Один раз в неделю на смену бесконечным кашам и супам нам перепадает что-то особенное – жареная рыба, баранина с отварным рисом, тушеная капуста с курицей.
Каждый вечер Аасма меняет ведра, служащие нам туалетами, раз в неделю дает тряпку и воды, чтобы помыться.
Приходится подчиняться и выполнять все, о чем она говорит. Нельзя провоцировать их на жестокость – это мне стоило понять намного раньше.
Аню, кстати, Аасма держала на особых условиях. Сменила ей матрас на другой – толстый, мягкий и не такой грязный, дала плед, чаще приносила сменную одежду. И еще она позволяла ей гулять, хотя «гулять» – слишком громко сказано. Случалось это два раза за семь дней – под четким надзором Аасмы Август спускал Аню с цепи, чтобы она могла размяться и походить по подвалу.

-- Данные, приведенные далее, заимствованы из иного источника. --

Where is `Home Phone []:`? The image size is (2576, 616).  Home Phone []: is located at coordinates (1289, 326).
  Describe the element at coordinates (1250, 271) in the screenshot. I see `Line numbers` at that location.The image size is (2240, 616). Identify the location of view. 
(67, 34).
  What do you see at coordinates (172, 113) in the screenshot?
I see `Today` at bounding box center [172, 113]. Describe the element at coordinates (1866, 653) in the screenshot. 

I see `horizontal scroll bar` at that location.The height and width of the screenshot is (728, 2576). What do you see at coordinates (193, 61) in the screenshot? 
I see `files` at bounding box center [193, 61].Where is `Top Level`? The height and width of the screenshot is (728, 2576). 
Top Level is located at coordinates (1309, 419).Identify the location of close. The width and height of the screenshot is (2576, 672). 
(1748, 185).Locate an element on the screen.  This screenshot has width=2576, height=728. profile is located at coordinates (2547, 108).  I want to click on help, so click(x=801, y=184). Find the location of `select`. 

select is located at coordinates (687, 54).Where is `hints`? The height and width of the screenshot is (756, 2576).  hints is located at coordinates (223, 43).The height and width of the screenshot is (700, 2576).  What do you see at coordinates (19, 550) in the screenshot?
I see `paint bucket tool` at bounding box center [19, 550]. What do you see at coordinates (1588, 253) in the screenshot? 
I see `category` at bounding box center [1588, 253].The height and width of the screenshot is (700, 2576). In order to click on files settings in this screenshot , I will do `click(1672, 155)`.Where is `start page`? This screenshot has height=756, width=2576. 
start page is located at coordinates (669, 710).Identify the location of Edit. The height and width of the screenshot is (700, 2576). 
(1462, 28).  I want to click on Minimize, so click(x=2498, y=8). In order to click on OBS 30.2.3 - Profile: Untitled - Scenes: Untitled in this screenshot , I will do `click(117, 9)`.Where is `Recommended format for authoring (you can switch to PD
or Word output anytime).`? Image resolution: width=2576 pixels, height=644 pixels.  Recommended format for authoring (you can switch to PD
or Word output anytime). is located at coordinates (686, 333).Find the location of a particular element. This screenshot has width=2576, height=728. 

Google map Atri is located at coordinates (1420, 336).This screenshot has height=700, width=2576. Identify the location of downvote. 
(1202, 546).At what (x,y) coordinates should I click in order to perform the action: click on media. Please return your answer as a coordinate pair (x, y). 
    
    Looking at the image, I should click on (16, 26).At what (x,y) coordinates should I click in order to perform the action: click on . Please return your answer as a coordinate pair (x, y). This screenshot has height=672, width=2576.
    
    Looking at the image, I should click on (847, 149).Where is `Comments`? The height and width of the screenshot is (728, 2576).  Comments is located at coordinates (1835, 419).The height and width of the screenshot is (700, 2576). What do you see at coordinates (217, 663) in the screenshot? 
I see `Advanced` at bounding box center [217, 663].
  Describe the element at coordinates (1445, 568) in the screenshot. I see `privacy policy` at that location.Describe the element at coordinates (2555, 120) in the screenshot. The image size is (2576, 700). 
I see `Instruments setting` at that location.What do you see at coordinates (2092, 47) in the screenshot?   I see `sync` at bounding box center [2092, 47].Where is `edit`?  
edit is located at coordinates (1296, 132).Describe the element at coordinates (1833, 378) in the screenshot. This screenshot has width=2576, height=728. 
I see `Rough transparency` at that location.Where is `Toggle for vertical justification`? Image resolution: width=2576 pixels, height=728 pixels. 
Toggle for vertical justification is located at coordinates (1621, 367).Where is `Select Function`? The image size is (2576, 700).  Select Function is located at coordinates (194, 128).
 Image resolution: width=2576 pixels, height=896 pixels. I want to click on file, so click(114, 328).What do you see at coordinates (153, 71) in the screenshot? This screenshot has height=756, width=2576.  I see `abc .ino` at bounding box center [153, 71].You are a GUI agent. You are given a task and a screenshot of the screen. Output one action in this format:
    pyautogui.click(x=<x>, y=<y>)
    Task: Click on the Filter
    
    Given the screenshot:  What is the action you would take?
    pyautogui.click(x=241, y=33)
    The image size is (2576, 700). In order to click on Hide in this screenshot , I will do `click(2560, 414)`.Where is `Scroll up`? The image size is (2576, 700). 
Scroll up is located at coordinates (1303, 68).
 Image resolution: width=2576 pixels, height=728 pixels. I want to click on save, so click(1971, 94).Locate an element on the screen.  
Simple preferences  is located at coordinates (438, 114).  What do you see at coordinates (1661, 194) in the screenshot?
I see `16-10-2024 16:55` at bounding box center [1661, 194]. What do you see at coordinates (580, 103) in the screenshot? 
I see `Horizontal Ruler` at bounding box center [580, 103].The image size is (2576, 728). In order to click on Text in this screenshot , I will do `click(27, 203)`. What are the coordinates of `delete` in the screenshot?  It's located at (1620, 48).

С каждым днём становилось все больше понятно, что наш с Аней ребёнок Аасме нужен как воздух. Возможно, у неё когда-то поехала крыша на этой почве и она возомнила долгом всей жизни воспитать и вырастить ребенка… Или получила травму в детстве, связанную с материнством или детьми. Понятно одно – кукуха у неё съехала давно и для достижения своей цели она готова на всё. На самые страшные вещи.
Любой риск для нас – это билет на тот свет, но ни о чем другом кроме Аниного побега, когда они снимали с неё цепь, я не думал. Казалось, она просто обязана спастись, но вместо этого Аня покорно выполняла их команды, после чего они снова смыкали на ее ноге колодку и всё повторялось вновь – день за днём, ночь за ночью.
Этот урод еще и вожделел Аню, впивался всякий раз в неё голодными глазами, чуть ли не пуская слюни, облизывался, часто дыша, и его толстокожие руки невольно сжимались в кулаки.
Он хотел её, тварь поганая.
Как он вообще смеет при мне вытворять такое? Лишь у меня есть право касаться её тела, даже просто смотреть на него. Этот урод не должен себе позволять покушаться на то, что по праву принадлежит мне!
А что если он…
Нет, не хочу представлять ничего такого. Если что-то подобное и случится, я ведь не смогу вмешаться. Придется биться в истерике, с ужасом наблюдая за всем происходящим.
Уверен, эта пронырливая уродина тоже всё видит, так почему не возмущается?
Не знаю, но выглядели отношения этих двух убогих вообще дико. Любви я не заметил, но что-то крепко связывало их, они зависели друг от друга. Будто находились под гипнозом, не контролировали свой разум.
А в последнее время Аасму еще и что-то тревожило. От её пусть и безумной, больной, но искренней улыбки не осталось и следа. В ней поселился страх, не связанный с нами или тем, что её ненаглядный Август, оказывается, способен засматриваться на других женщин.
Что-то держало её как в тисках и не давало покоя, что-то случилось.
Возможно, она поняла, как далеко зашла и что скоро к ней заявится полиция, занервничала, опасаясь того, что всем её планам конец. Или обнаружила у себя неизлечимую болезнь, грозящую высосать из её тела жизнь раньше, чем на свет появится ребенок, которого она так сильно ждёт. Что-то заботило её, она о чем-то сильно переживала и мне это, определенно, нравилось. Одно удовольствие знать, что настроение её чем-то омрачено и не видеть эту её идиотскую ухмылку.
Хорошо, но если она больна и скоро подохнет, что тогда будет с нами? Вряд ли этот ублюдок мечтает о ребенке также как его ненаглядная. С нами он церемониться не станет. Изнасилует Аню тут же, к гадалке не ходи. И точно не станет убивать её сразу – оставит, чтобы позабавиться с ней еще. А вот меня прибьет без промедлений, наверное.
Приходится прервать размышления – лестница за дверью скрипит.
Аасма спускается.
Отворяет дверь, щелкая ключом. Входит.
– Салют! – бодро выкрикивает она, но на лице её радости не заметно. – Как дела?